Not Quite Hollywood: Grant Page and The Man From Hong Kong

Title:
Not Quite Hollywood: Grant Page and The Man From Hong Kong
NFSA ID
759692
Year
2008
Access fees

Cast and crew discuss the dangerous shooting of The Man from Hong Kong (1975).

Legendary Australian stunt performer Grant Page (1939–2024) is interviewed in this clip from the 2008 documentary Not Quite Hollywood, which explores the era of unregulated stunts in Australian films in the 1970s, and features Hollywood director Quentin Tarrentino, a well-known fan of the Ozploitation films Page so often worked on. In the documentary, they recount filming The Man from Hong Kong with ex-James Bond actor George Lazenby, who was persuaded by Trenchard-Smith to set himself on fire, with reliably unsafe results. Luckily, Page was on hand to quickly smother the flames before Lazenby was harmed any further.

During his formative years, Grant Page trained with the Commandos, where he honed his 'safety first' skills.
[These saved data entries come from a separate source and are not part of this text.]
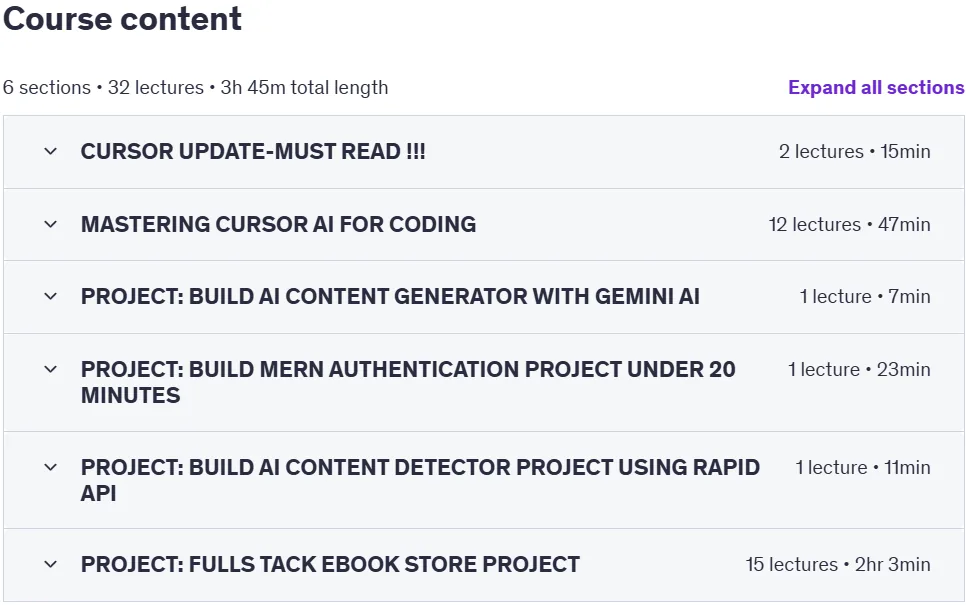Open chevron next to AI Content Detector section
Image resolution: width=966 pixels, height=605 pixels.
[x=51, y=468]
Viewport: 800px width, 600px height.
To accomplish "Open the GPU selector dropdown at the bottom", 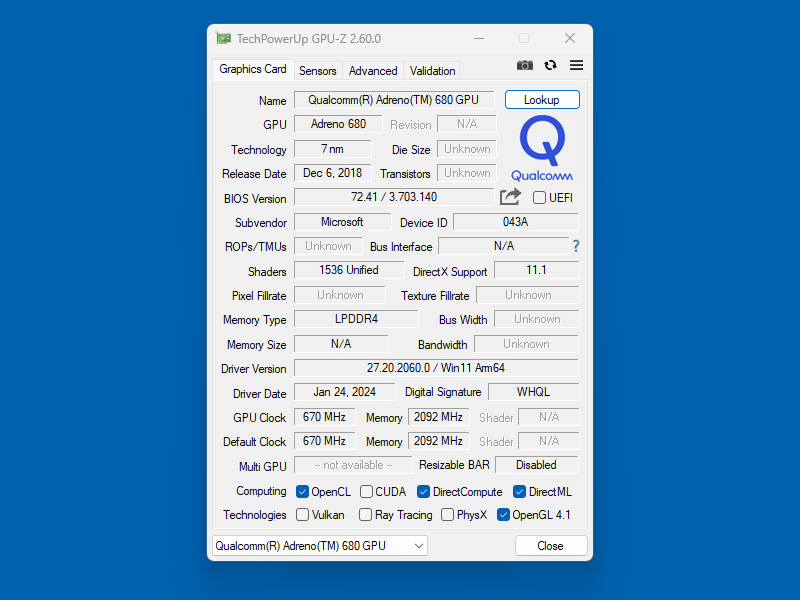I will [419, 545].
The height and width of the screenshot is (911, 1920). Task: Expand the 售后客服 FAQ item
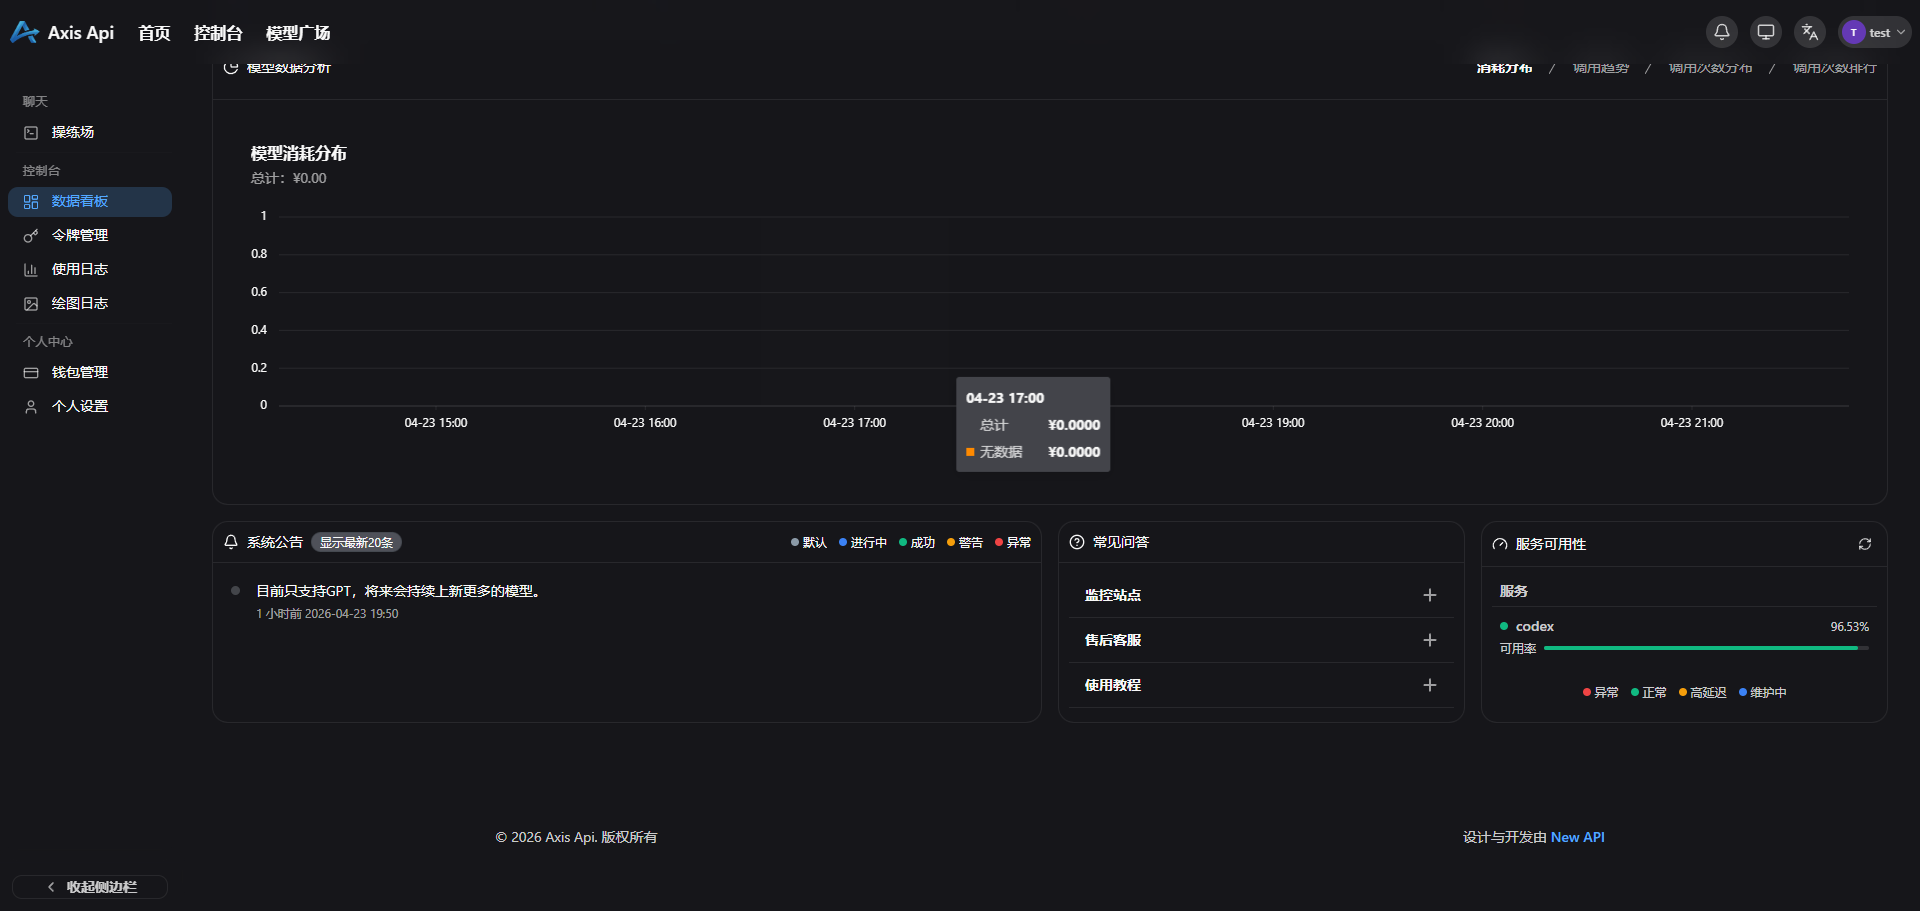coord(1429,640)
Throughout the 1970s, he worked as director Brian Trenchard-Smith's go-to guy, and together they invented brilliant stunts for Ozploitation classics like The Man from Hong Kong (1975). Later, they joined George Miller for Mad Max (1979) and Mad Max Beyond Thunderdome (1985). 

In 2016, Miller called Grant Page ‘a masterful and innovative stuntman with a deep and elegant intelligence. He taught me a lot about filmmaking but even more about life... Grant is heroic in every sense of the word.’